(Saved entries)
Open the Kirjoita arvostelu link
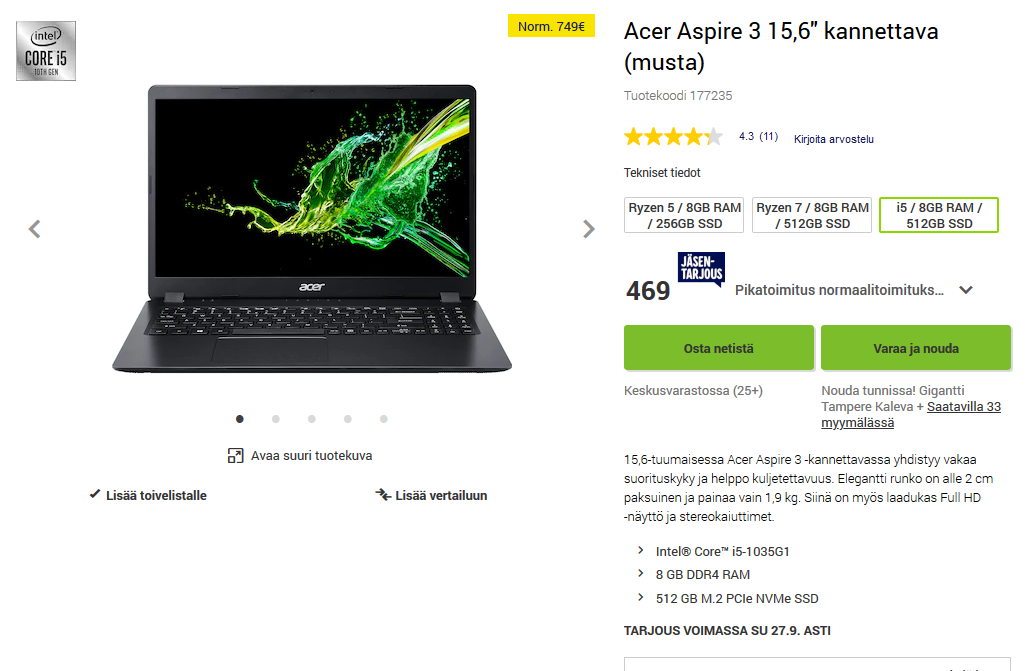This screenshot has height=671, width=1030. tap(834, 139)
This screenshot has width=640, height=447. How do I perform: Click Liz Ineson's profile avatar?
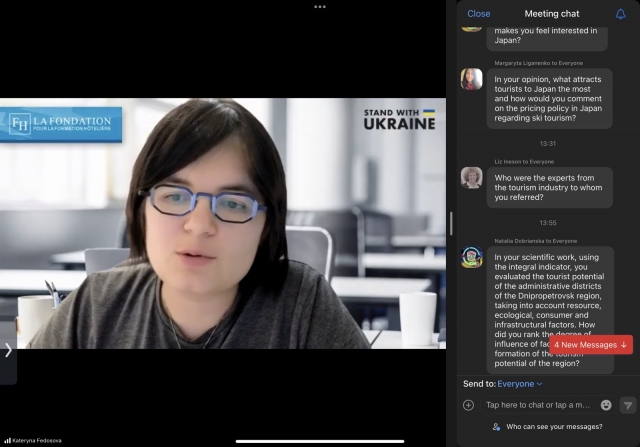point(471,177)
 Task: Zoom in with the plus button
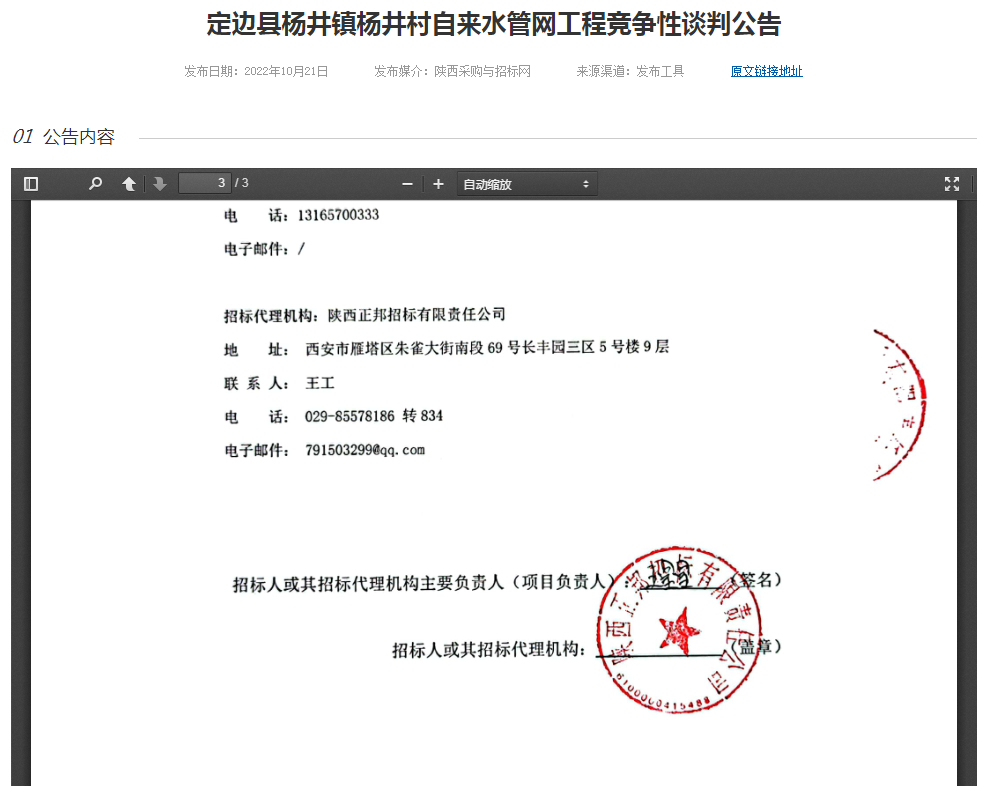(438, 184)
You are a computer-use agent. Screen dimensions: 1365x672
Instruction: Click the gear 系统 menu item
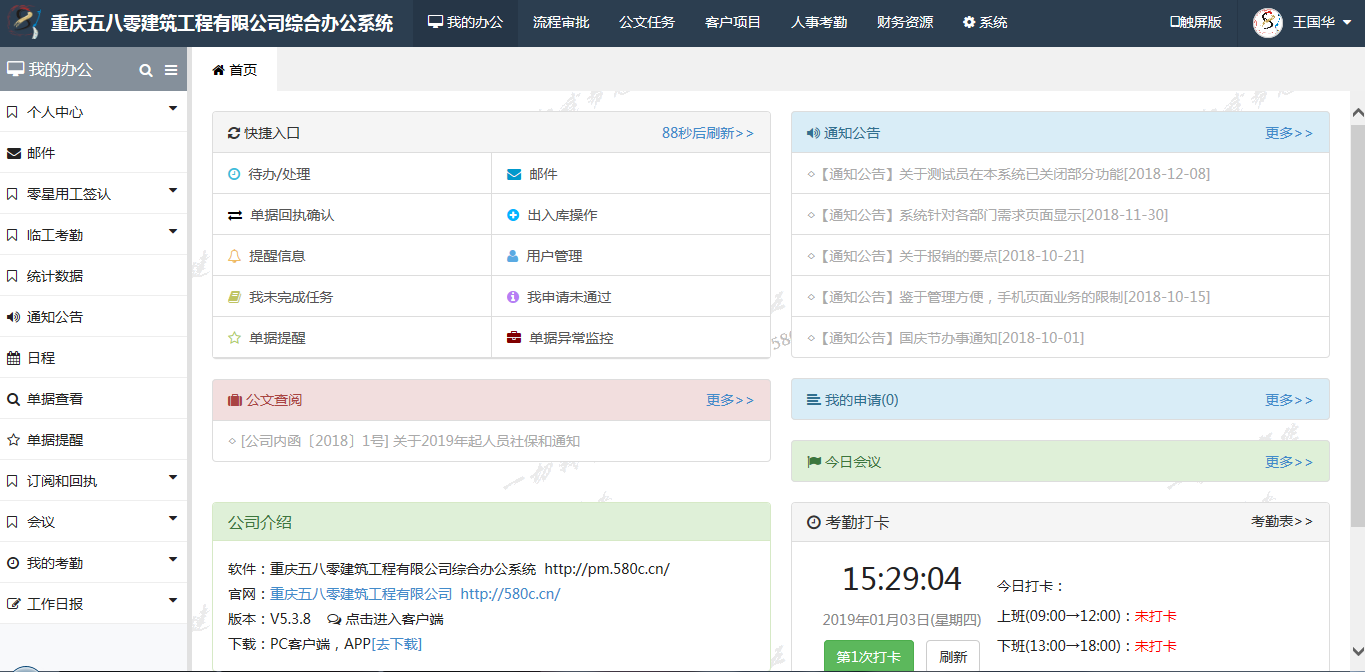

### What is expected
Exact repetition of all the records is required, with the pictures excluded.

### Answer box
Open the Kirjoita arvostelu link
This screenshot has height=671, width=1030. tap(834, 139)
This screenshot has width=640, height=447. How do I perform: Click Liz Ineson's profile avatar?
point(471,177)
 Task: Zoom in with the plus button
(438, 184)
You are a computer-use agent. Screen dimensions: 1365x672
Instruction: Click the gear 系统 menu item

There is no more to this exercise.